Why it is more important than ever to show rather than tell

This weekend marks a significant next step in the easing of lockdown restrictions.

Pub, cafes, restaurants, cinemas, hotels, caravan parks, theme parks and bingo halls are among the businesses and attractions that can reopen on Saturday (4/7) as the two-metre social distancing rule is replaced by ‘one metre plus’.

While many will be gagging for that first pint, meal out or film on the big screen, others have not left their home for months and will be apprehensive about anything close to approaching a return to normality.

How can businesses convince these cautious customers that is it safe to return while not making the experience sound too sanitised to those desperate to enjoy a night out?

It is going to be a delicate balancing act, but the key here is to ‘show’ rather than tell’, something we regularly tell delegates on our media training courses.

Here is a quote I saw in the Mirror from a spokesperson from Mitchells and Butlers, which owns a string of pub chains.

The spokesperson said: "We’re taking great care to make sure that the safety and wellbeing of our guests and colleagues remains at the very forefront of all of our re-opening preparations from the July 4.”

Is that enough to reassure you to visit one of its pubs?

It might be good to know our safety is at the ‘forefront of the re-opening preparation’, but it would be a much stronger, and reassuring message if they went on to tell us what safety measures they were introducing or at least considering at this point.

As I write this blog, a holiday park in Devon has emailed me to tell me that it is now taking bookings and, as a way of offering some virus reassurance, it informs me that it is spending ‘an additional 50 per cent more time cleaning the accommodation’.

That may sound impressive on the face of it, but it feels vague and more detail would surely provide greater reassurance.

Expand the message to show me exactly what you are doing differently with that additional time to make the caravans and the wider site ‘Covid secure’.

Give us some examples of the steps that have been taken.

Compare what you have just seen with these examples I saw in the Morning Advertiser, the trade publication for the pub industry.

Edward Anderson, who runs three pubs in Cheltenham, told the publication: “We hope to open our two pub gardens on a weekday evening soon. We are keeping our pub which has no garden closed.

“We are not comfortable having guests sat inside yet.

“We have provided more shelter in our gardens and are going to serve out of windows. Our toilets have been adapted for single person use.”

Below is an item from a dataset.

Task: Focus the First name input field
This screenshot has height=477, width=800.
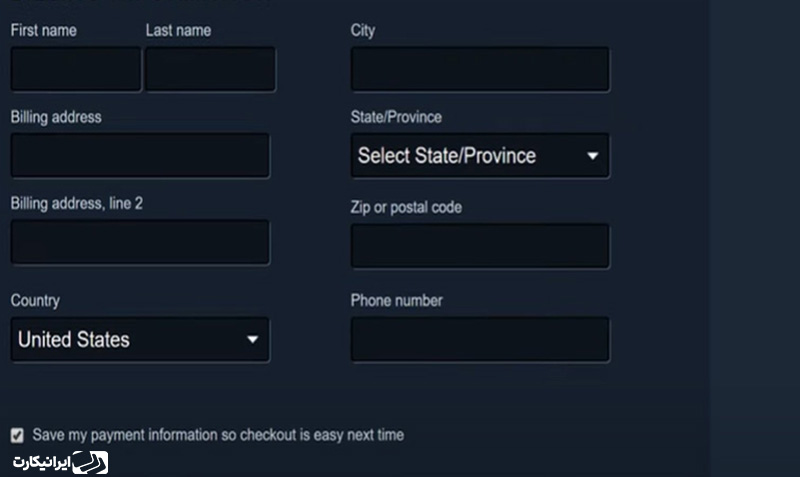Action: tap(76, 69)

Brendan Padfield who runs a pub in Suffolk said: “We have created snugs – panelled enclosures with a glass top quarter. They should make the customers feel safe and they are certainly really cosy.

“A wonderful kind and generous customer has bought a brand new marquee and loaned it to us for free. This will enable less confident diners to safely eat outside with the knowledge they won’t get wet with rain.”

How do those quotes make you feel?

Providing more detail about the steps that are being introduced not only helps to make us feel our safety is being taken seriously, but we can also start to picture how our night out could look and feel if we venture to one of these pubs.

Showing us what action has been taken makes the safety messages believable.

This is not a new thing. We’ve been talking about it on our media training courses for years.

Let’s use a non-coronavirus related example.

You’ve probably heard many organisations and their spokespeople say something along the lines of ‘we are passionate about customer service’ or ‘we take complaints of this nature extremely seriously’.

It sounds scripted, vague and lacks imagination and, as a result, doesn’t feel particularly believable.

But if you can provide examples of the extra lengths you are taking for your customers, then it comes to life and is much more believable. 

This Saturday’s lockdown easing is just the next step. Gyms, spas, nail bars, casinos and conference centres are among the business still waiting for dates for when they can re-open doors.

Even those non-essential shops included in earlier easings of the lockdown still need to convince customers it is safe to return, with footfall considerably down on last year.

Getting the messaging right and showing customers it is safe to return will play a huge part in whether reopening is ultimately successful for your business.